KWS : comptes rendus de lecture sur la Science-Fiction

Peter F. Hamilton : Émergence (Rupture dans le réel – 1)

Peter F. Hamilton : Expansion (Rupture dans le réel – 2)

(Night's dawn – 1: the Reality dysfunction: Emergence & Expansion, 1996)

roman de Science-Fiction en deux parties

chronique par Pascal J. Thomas, 1999

par ailleurs :

Le roman de Peter F. Hamilton commence en cinq lieux distincts, avec plus encore de protagonistes — et les personnages qui donneront leur point de vue, ne serait-ce que pour quelques paragraphes, se multiplient au cours des chapitres (même si nombre d'entre eux connaissent rapidement un sort funeste). Et certains d'entre eux sont visiblement tenus en réserve pour les volumes suivants,(1) comme Alkad Mzu, réfugiée d'une planète entièrement stérilisée au cours d'un conflit — et que tous les services secrets de l'espace humain surveillent, parce qu'elle détient le secret d'une arme plus terrible encore.

Les deux personnages les plus marquants du début du livre sont, chacun à leur manière, des délinquants : Quinn Dexter, gosse des ghettos qui s'est réalisé dans la délinquance et la dévotion fanatique à une secte sataniste, et se retrouve à l'ouverture des opérations déporté sur Lalonde, une planète qui n'en est qu'au stade 1 de la colonisation — autant dire que même ses colons volontaires suent le sang pour s'installer ; et Joshua Calvert, explorateur archéologique indépendant — à la recherche d'artefacts de l'espèce définitivement disparue qui occupait les habitats dont les débris forment désormais l'Anneau des Ruines.

Ça vous paraît compliqué ? Je n'ai pas encore parlé de Syrinx, pilote de “faucon du vide”, un vaisseau spatial organique qui doit établir un lien télépathique et affectif avec son équipage, invariablement recruté parmi la branche de l'Humanité baptisée Édéniste, celle qui emploie intensivement la forme de communication mentale que Hamilton baptise “affinité” et les biotechnologies — le reste de l'Humanité rentre sous la rubrique “Adamiste”. Mais il y a des interférences.
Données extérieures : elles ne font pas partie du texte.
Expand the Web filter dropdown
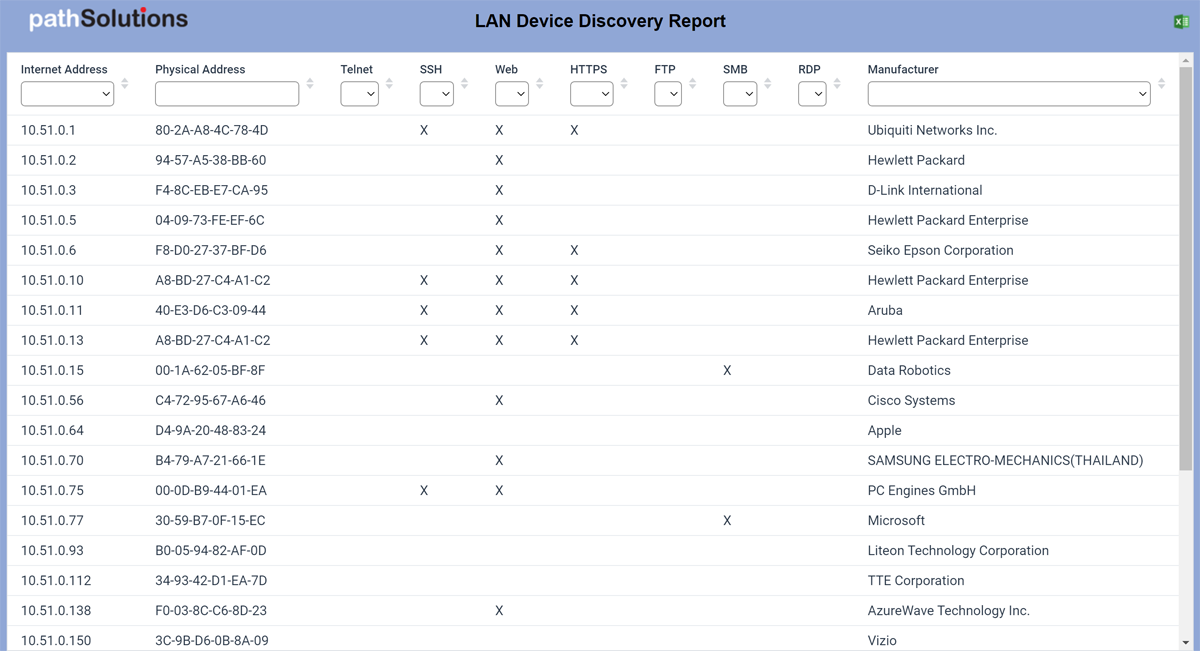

Je n'ai pas parlé non plus de Norfolk, la planète rétrograde qui produit les Norfolk Tears, une liqueur de suc de fleurs pour lequel la galaxie entière est prête à affréter des vaisseaux spatiaux ; de la société émergente des colons de Lalonde ; des vaisseaux pirates, et des braves marins de l'Amirauté qui les combattent, et parfois doivent les infiltrer ; de Tranquillity, l'habitat spatial dont vient Joshua, sa dynastie secrète, son intelligence organique ; de cet autre habitat nettement moins paradisiaque qui s'appelle Valisk, et qui semble lui aussi implanté dans le livre en attente de servir plus dans les volumes suivants…

Bref, Hamilton joue sans mégoter sur l'effet univers de la Science-Fiction. « La complexité et l'échelle du monde réel. », vante l'extrait de critique de Locus cité en couverture de l'édition US. Oui et non. C'est vrai, comme Tous à Zanzibar de John Brunner, Rupture dans le réel donne à voir son déroulement au travers des yeux d'une multitude de personnages, chacun avec ses espoirs et ses préjugés ; et ils appartiennent à des milieux et à des cultures très variés.

Pourtant c'est là que le bât blesse : les cultures décrites par Hamilton sont, à l'exception de celle des Édénistes (ou des extraterrestres amis des humains, rarement entrevus), des copies conformes de celles que nous connaissons maintenant. L'excuse donnée par le livre est celle de la création de mondes destinés à reproduire des cultures, ou plutôt des idéaux nationaux, censés plaire aux futurs colons, un peu comme dans Passerelles pour l'infini de John Barnes. Pourquoi pas ? Mais les mondes évoqués sont bien souvent réduits à des caricatures — je m'attendais à tout moment à trouver un “Italian ethnic world” consacré à la production de spaghetti. Il y a par contre une planète-fruits de mer, essentiellement aquatique, avec quelques îles flottantes… pardonnez les écœurants raccourcis gastronomiques !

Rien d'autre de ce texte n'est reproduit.